If any show prepared our generation for the future, Nickelodeon’s show Jimmy Neutron surely did. Flash back to your childhood for a moment and recall the metal box Jimmy brought on his adventures: the hypercube. The hypercube, a groundbreaking invention in the show, was able to transform anything Jimmy needed to the condensed size of a molecule.

The hypercube has now found its way from the CGI world of Jimmy Neutron into the palms of medical students at the University of California, Irvine School of Medicine. The iPad, UC Irvine’s real-life hypercube, allows for a virtually infinite amount of information to be stored in a single tablet device and has enabled an efficient and effective way for both learning and teaching in the classroom and at clinic hours.

This breakthrough will enable UC Irvine to take the lead in preparing its students with a modern education and give them the technological skills they will need for their careers. The use of technology to further education is something that all institutions, especially UCR, should take part in to allow students the full benefits of instruction. If the intention behind education is to prepare students for their future careers, shouldn’t students learn with the technology of the future?

The recently published study “Benefits of Technology Integration in Education” reveals that students’ ability and interest to learn increased following technology integration. Even more importantly, it better prepared students for the future workplace that will require the ability to use technology such as the iPad. Including technology enhances the education provided and teaches skills that are required in the daily tasks of tomorrow’s jobs.

The UC Irvine School of Medicine conducts a two-day orientation for students to speed-learn the “how to’s” for all the technology accessible to medical students, and an example of what needs to be placed in every medical school curriculum as well as every university curriculum. This is imperative skill training that many institutions lack. It also provides beneficial platforms for students that will be using the same, if not similar, technology in the workforce. Students from the get-go will be immediately immersed in technology and be required to use it throughout their schooling.

However, medical students are not the only ones in need of the technological preparation. Technology is found in every field. Instead of remaining in the past, allowing students the ability to use technology to its fullest potential is vital for any job in society’s new technologically-based workforce.

Dr.

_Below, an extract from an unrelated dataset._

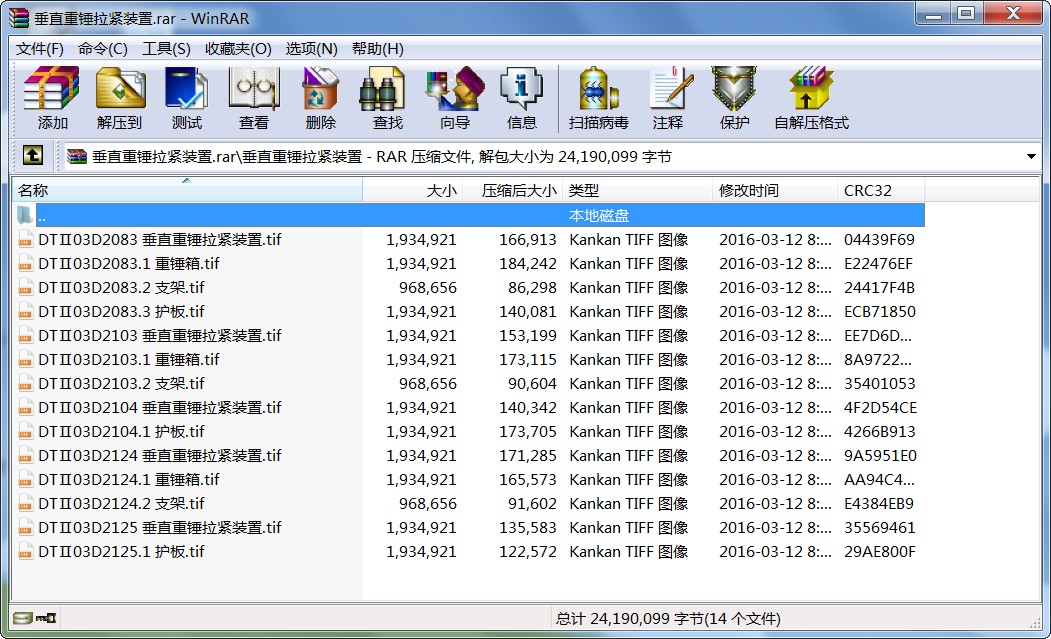
Task: Sort files by 压缩后大小 column header
Action: click(x=512, y=190)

Mary Frances Ypma-Wong, a member of the Instructional Technologies Group at UC Irvine, noted that while iPads are very beneficial for the instructional setting, students were finding the iPad Mini to be even more manageable in the clinical field. “You have the world at your fingertips,” Ypma-Wong said. “It gives one the ability to show patients diagrams, such as a drawing of the heart, that give a clearer discussion on their symptoms.”

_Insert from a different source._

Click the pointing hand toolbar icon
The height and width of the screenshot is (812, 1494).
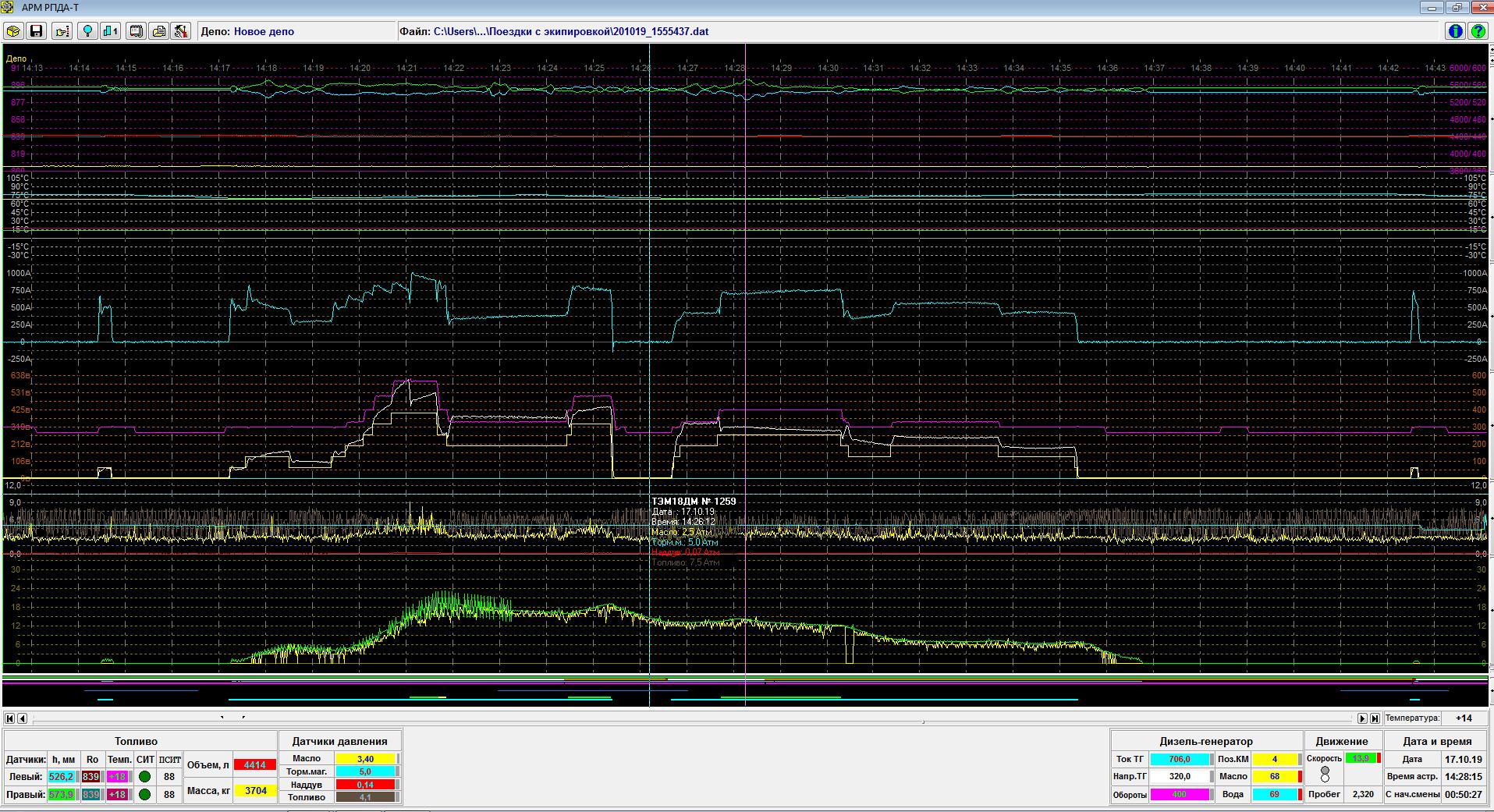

Such an ability to use technology in the workforce has allowed UC Irvine medical students a giant step ahead of the rest of medical students anywhere. Working with tools you will eventually use in a future career only makes sense. Being able to effectively use technology like the iPad early on provides a smoother adjustment to the newer technologies of the future.

Ypma-Wong further discussed the purpose of technology in UC Irvine’s curriculum: “Pedagogy is how you teach, technology is only there to support the pedagogy.” Technology definitely supports the curriculum at UC Irvine providing not only a more efficient way a learning that doesn’t require numerous books and a collection of miscellaneous notes but an adjustment into the future workforce.

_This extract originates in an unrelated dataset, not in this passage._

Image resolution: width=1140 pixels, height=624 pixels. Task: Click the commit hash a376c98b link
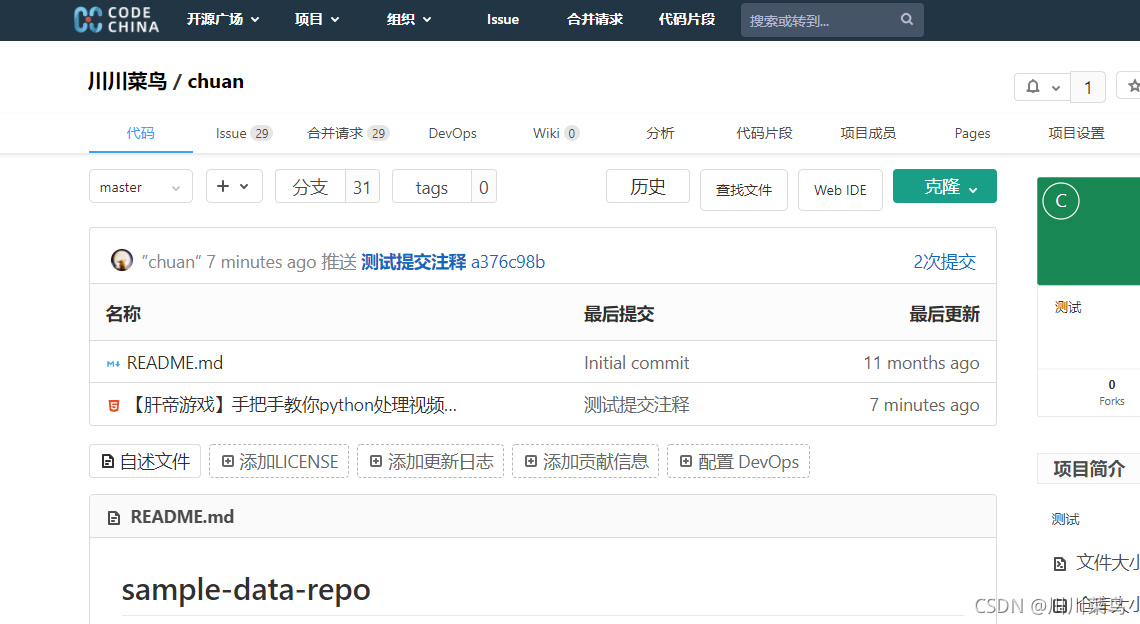click(x=508, y=262)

The expenses of the new program, however, can be overwhelming and the UC Irvine School of Medicine was able to initiate it thanks to generous donations. But it should not deter the UC Riverside School of Medicine from following in the footsteps of UC Irvine and advancing its own curriculum with the addition of innovative and cutting-edge technology. In actuality the electronic version of textbooks are much cheaper than their real-life counterparts and while the initial investment cost of an iPad may be high, it saves both the university and students money in the long run.

Armando Gauna, formerly of The Instructional Technologies Group at UC Irvine School of Medicine, was a tremendous help in the iPad implementation process on that campus. Interestingly, he is now the IT Project Manager at UC Riverside Medical School. This gives hope that the UC Riverside Medical School will begin its own future-based curriculum and hopefully influence UC Riverside to follow suit. These new benefits at the UC Irvine School of Medicine will hopefully encourage UC Riverside’s own medical school, as well as other schools, to create even more innovative ways that technology can assist and prepare students for the future.